INSTRUCTIONS TO FOLLOW
Every record must be repeated precisely as it stands.

GIVEN RECORDS

★ ★ ★ ★ ★

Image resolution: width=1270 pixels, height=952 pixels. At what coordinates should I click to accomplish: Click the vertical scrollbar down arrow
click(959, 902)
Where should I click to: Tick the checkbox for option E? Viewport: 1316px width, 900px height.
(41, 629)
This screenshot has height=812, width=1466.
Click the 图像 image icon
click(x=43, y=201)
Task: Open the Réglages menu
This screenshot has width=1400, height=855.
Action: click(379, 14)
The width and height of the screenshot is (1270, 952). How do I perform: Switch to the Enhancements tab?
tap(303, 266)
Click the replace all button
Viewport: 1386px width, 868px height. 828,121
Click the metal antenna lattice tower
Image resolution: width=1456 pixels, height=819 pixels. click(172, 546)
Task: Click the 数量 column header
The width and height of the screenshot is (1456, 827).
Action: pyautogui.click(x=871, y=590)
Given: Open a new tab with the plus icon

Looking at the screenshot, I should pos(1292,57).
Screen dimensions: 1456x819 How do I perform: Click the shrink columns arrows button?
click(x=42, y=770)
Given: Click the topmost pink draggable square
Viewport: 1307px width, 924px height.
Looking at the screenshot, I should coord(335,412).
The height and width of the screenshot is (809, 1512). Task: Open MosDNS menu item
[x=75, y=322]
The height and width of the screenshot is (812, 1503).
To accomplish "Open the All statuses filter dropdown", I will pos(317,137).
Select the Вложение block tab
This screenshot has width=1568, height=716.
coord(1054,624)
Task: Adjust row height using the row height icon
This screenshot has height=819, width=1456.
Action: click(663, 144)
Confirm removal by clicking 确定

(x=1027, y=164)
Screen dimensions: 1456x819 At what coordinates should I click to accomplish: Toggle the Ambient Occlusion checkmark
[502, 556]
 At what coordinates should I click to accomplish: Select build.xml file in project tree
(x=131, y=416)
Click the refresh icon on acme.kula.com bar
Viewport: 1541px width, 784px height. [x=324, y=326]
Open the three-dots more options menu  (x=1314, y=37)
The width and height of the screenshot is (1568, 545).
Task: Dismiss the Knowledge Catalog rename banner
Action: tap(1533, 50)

★ ★ ★ ★ ★

EXPECTED ANSWER
Image resolution: width=1270 pixels, height=952 pixels. At what coordinates should I click to accomplish: Click the vertical scrollbar down arrow
click(959, 902)
Where should I click to: Tick the checkbox for option E? Viewport: 1316px width, 900px height.
(41, 629)
This screenshot has height=812, width=1466.
Click the 图像 image icon
click(x=43, y=201)
Task: Open the Réglages menu
This screenshot has width=1400, height=855.
Action: click(379, 14)
The width and height of the screenshot is (1270, 952). How do I perform: Switch to the Enhancements tab?
tap(303, 266)
Click the replace all button
Viewport: 1386px width, 868px height. 828,121
Click the metal antenna lattice tower
Image resolution: width=1456 pixels, height=819 pixels. click(172, 546)
Task: Click the 数量 column header
The width and height of the screenshot is (1456, 827).
Action: pyautogui.click(x=871, y=590)
Given: Open a new tab with the plus icon

Looking at the screenshot, I should pos(1292,57).
Screen dimensions: 1456x819 How do I perform: Click the shrink columns arrows button?
click(x=42, y=770)
Given: Click the topmost pink draggable square
Viewport: 1307px width, 924px height.
Looking at the screenshot, I should coord(335,412).
The height and width of the screenshot is (809, 1512). Task: Open MosDNS menu item
[x=75, y=322]
The height and width of the screenshot is (812, 1503).
To accomplish "Open the All statuses filter dropdown", I will pos(317,137).
Select the Вложение block tab
This screenshot has width=1568, height=716.
coord(1054,624)
Task: Adjust row height using the row height icon
This screenshot has height=819, width=1456.
Action: click(663, 144)
Confirm removal by clicking 确定

(x=1027, y=164)
Screen dimensions: 1456x819 At what coordinates should I click to accomplish: Toggle the Ambient Occlusion checkmark
[502, 556]
 At what coordinates should I click to accomplish: Select build.xml file in project tree
(x=131, y=416)
Click the refresh icon on acme.kula.com bar
Viewport: 1541px width, 784px height. [x=324, y=326]
Open the three-dots more options menu  (x=1314, y=37)
The width and height of the screenshot is (1568, 545).
Task: Dismiss the Knowledge Catalog rename banner
Action: tap(1533, 50)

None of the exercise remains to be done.